### REQUEST 1
Retype the records starting from their first line and ending after the line containing "coord(1008,35)". Leave the pictures out of your copy.

### EXTRACT PROVIDED
·····

And, here is the method that I have been using to determine PC significance. Basically, the rule of thumb is that the difference between neighboring Lambdas must be greater than their associated error.

###Determine significant EOFs

#North's Rule of Thumb
Lambda_err <- sqrt(2/dim(F)[2])*L
upper.lim <- L+Lambda_err
lower.lim <- L-Lambda_err
NORTHok=0*L
for(i in seq(L)){
    Lambdas <- L
    Lambdas[i] <- NaN
    nearest <- which.min(abs(L[i]-Lambdas))
    if(nearest > i){
        if(lower.lim[i] > upper.lim[nearest]) NORTHok[i] <- 1
    }
    if(nearest < i){
        if(upper.lim[i] < lower.lim[nearest]) NORTHok[i] <- 1
    }
}
n_sig <- min(which(NORTHok==0))-1

plot(L[1:10],log="y", ylab="Lambda (dots) and error (vertical lines)", xlab="EOF")
segments(x0=seq(L), y0=L-Lambda_err, x1=seq(L), y1=L+Lambda_err)
abline(v=n_sig+0.5, col=2, lty=2)

·····

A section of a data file
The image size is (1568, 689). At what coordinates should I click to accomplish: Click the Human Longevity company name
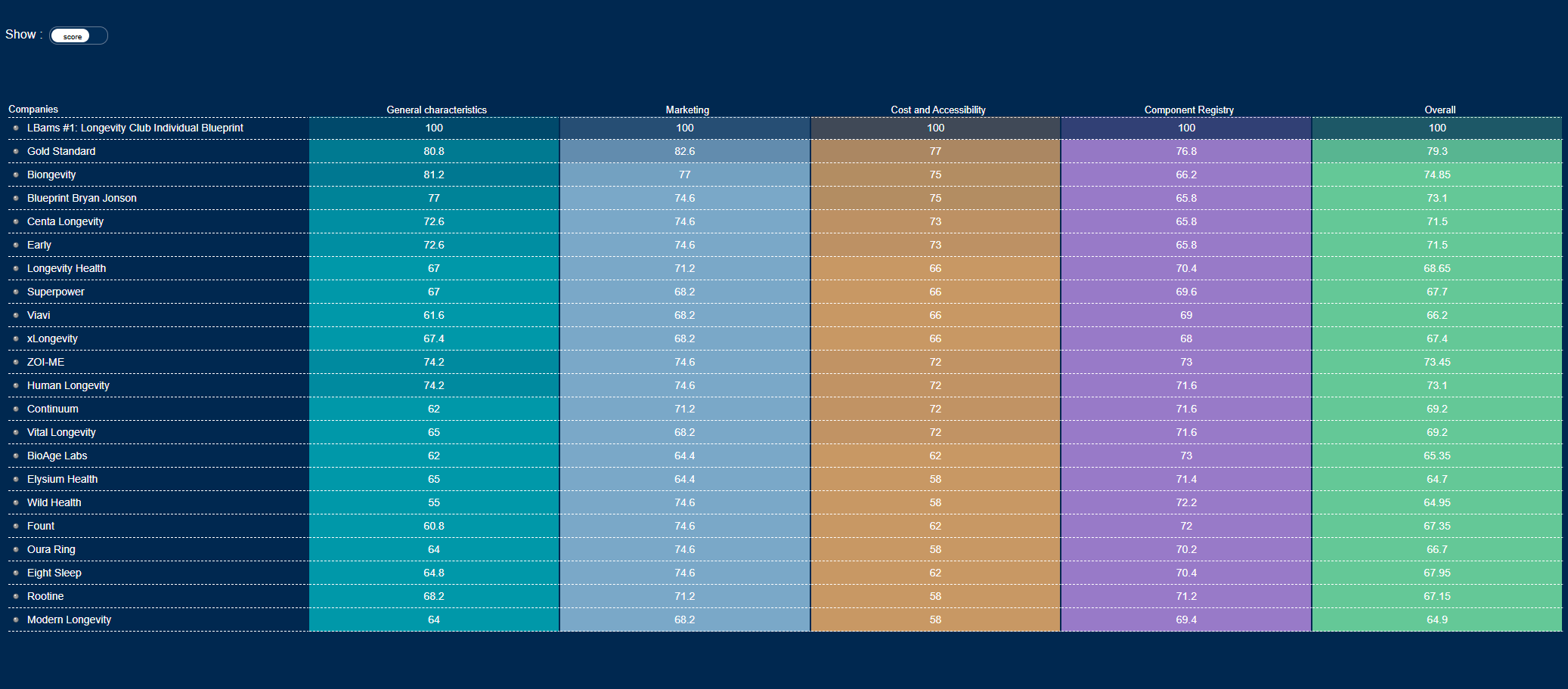[x=68, y=385]
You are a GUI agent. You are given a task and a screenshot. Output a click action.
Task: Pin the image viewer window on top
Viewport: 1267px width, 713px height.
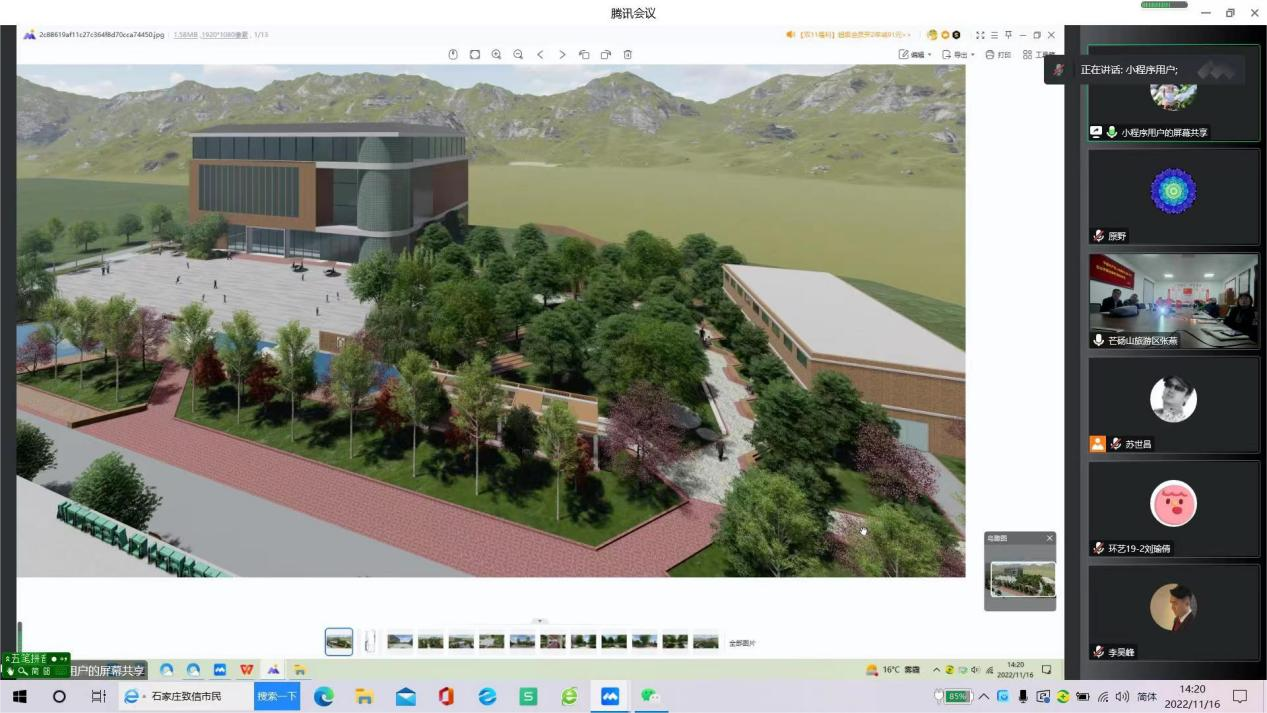coord(1008,35)
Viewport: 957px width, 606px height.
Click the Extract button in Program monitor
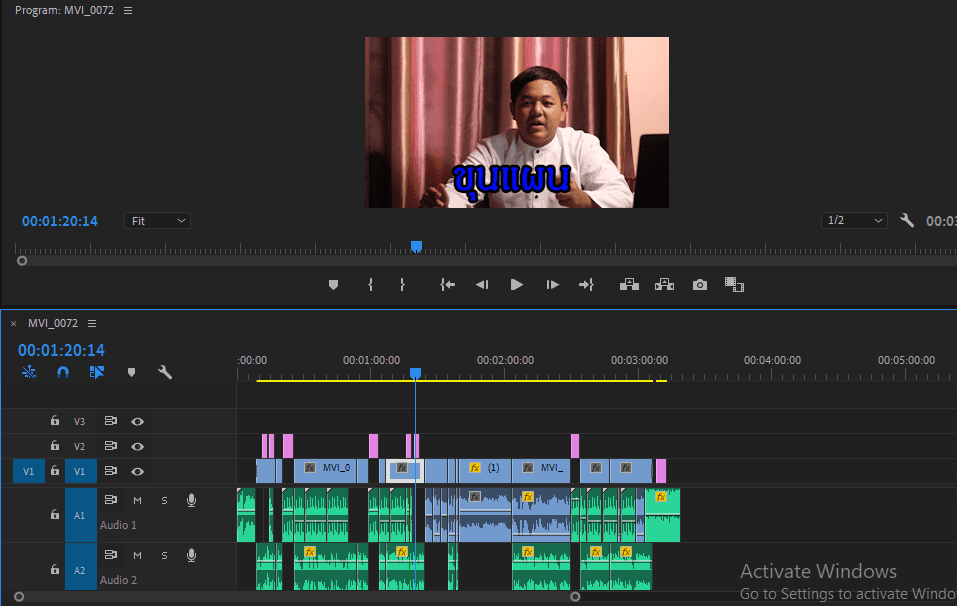(664, 285)
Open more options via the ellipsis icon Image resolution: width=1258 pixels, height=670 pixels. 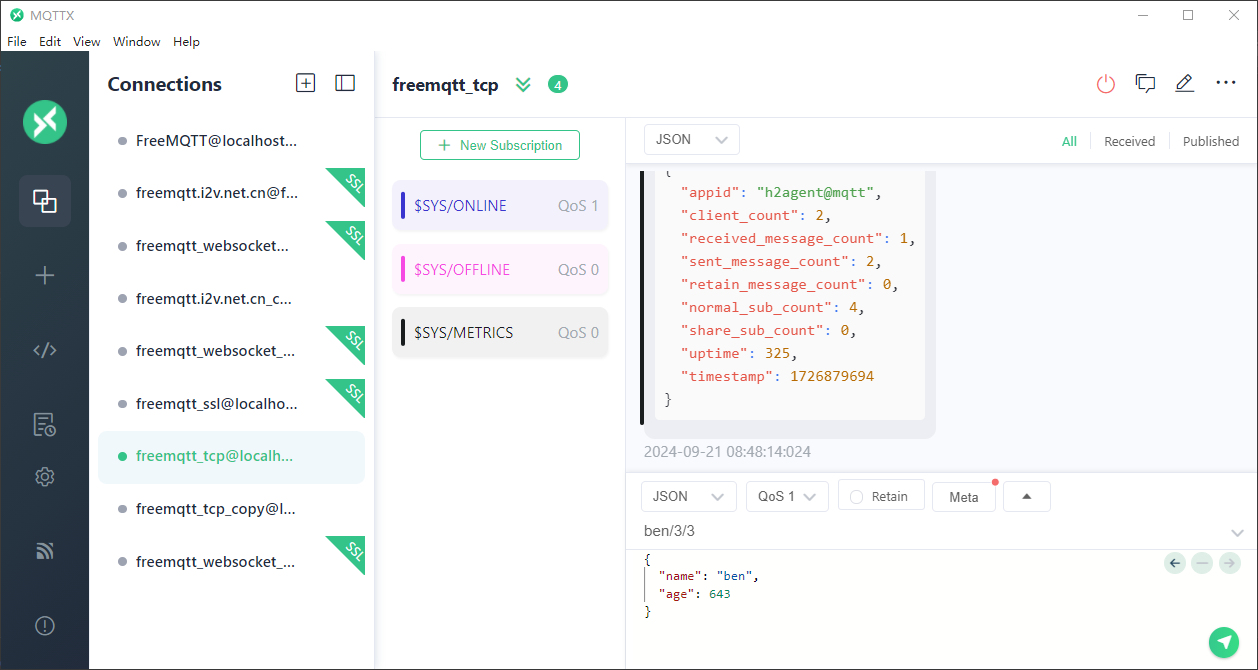1225,83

·····

### REQUEST 2
In the passage on determining significant EOFs, echo the lines starting at the words "And, here is" and ending after "their associated error.".

### EXERCISE RESULT 1
The image size is (1568, 689). At what coordinates should I click to accomplish: Click the Human Longevity company name
[x=68, y=385]
You are a GUI agent. You are given a task and a screenshot. Output a click action.
Task: Pin the image viewer window on top
Viewport: 1267px width, 713px height.
coord(1008,35)

### EXERCISE RESULT 2
And, here is the method that I have been using to determine PC significance. Basically, the rule of thumb is that the difference between neighboring Lambdas must be greater than their associated error.